LISTED RECORDS:
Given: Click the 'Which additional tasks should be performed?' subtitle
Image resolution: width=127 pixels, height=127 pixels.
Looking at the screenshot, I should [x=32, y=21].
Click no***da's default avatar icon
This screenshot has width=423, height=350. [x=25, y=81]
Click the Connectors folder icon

EXERCISE DETAILS: When answering, write out each of the lines above exactly as given.

YOUR RESPONSE:
Given: Click the 'Which additional tasks should be performed?' subtitle
Image resolution: width=127 pixels, height=127 pixels.
Looking at the screenshot, I should [x=32, y=21].
Click no***da's default avatar icon
This screenshot has width=423, height=350. [x=25, y=81]
Click the Connectors folder icon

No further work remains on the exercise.